"Le favori, c'est Rafa." Novak Djokovic n'avait pas encore quitté le court central après sa victoire contre Roger Federer vendredi, que le Serbe avait déjà annoncé la couleur pour dimanche. Malgré son statut de numéro un mondial, malgré ses quatre victoires lors des cinq dernières levées du Grand Chelem, malgré ses trois finales gagnées en quelques mois face à Rafael Nadal à Wimbledon, à l'US Open et en Australie, il s'avancera dans cette finale dans la peau de l'outsider. Presque sur la pointe des pieds. "Si on regarde les faits, incontestablement, il est le favori de ce match", insiste-t-il.

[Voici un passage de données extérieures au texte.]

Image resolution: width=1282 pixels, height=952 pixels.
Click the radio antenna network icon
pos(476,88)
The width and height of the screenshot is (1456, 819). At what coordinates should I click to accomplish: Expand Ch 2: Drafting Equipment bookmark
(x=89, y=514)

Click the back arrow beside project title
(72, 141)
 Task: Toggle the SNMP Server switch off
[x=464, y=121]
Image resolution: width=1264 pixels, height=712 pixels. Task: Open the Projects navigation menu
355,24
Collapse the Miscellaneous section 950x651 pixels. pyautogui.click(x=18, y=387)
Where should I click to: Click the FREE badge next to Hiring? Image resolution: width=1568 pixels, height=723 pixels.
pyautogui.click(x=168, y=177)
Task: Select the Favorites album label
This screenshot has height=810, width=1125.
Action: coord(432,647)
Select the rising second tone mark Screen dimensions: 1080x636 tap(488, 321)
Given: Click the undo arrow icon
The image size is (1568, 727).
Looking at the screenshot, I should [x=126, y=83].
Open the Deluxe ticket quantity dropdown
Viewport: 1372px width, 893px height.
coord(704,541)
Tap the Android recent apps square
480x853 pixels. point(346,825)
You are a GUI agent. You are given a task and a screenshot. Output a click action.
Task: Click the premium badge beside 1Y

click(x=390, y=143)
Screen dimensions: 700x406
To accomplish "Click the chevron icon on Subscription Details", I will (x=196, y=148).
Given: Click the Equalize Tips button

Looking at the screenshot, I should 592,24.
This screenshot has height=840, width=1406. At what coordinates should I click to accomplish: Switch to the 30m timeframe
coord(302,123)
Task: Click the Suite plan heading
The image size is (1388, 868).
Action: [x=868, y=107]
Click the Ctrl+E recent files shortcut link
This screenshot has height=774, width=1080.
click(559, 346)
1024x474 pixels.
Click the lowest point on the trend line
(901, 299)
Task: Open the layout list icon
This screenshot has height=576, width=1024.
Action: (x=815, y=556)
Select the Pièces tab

De sa part, c'est tout sauf une posture. Djokovic avance d'ailleurs des arguments, difficilement réfutables. "Il a dû perdre deux fois dans sa carrière dans un match au meilleur des cinq sets", rappelle-t-il, avant qu'un confrère lui précise qu'en réalité, Nadal n'a subi qu'une seule défaite dans ce contexte. "Ah, un seul? C'est encore pire alors", plaisante Nole, avant de rappeler son passé, plutôt son passif, ici, face au Majorquin: "J'ai joué trois fois contre lui à Roland-Garros et je n'ai jamais pris un set. Toutes les statistiques parlent pour lui." Certes, mais ces matches commencent à dater. "Je me sens différent aujourd'hui, confirme-t-il. Mais c'est ma première finale ici alors que lui a déjà gagné six fois. Franchement, si on est honnête, le favori, c'est lui."
Courier: "Nadal pose un problème presque insoluble sur cette surface"
A vrai dire, son opinion est loin d'être isolée. Au contraire. Difficile de trouver dans les allées de Roland-Garros quelqu'un qui soit convaincu du sacre de Novak Djokovic. Chez les joueurs, notamment. A commencer par les deux battus des demi-finales. "Pour moi, explique Roger Federer, Rafa va remporter ce tournoi. Il est largement favori." "On parle là de joueurs qui sont très forts, mais je pense quand même que Rafa va gagner, renchérit David Ferrer, pour qui Nadal est "pratiquement impossible à battre en ce moment sur terre." Et c'est presque toujours cette réponse qui revient dès que vous évoquez cette finale porte d'Auteuil. "J'ai vu Nadal jouer, glisse Mike Bryan, finaliste du double. Il est vraiment impressionnant. Je l'ai déjà vu très bien jouer sur terre, mais cette année, il est encore meilleur que ce que j'ai vu par le passé." "La manière dont Nadal frappe dans la balle en ce moment, c'est complètement dingue", ajoute son jumeau, Bob.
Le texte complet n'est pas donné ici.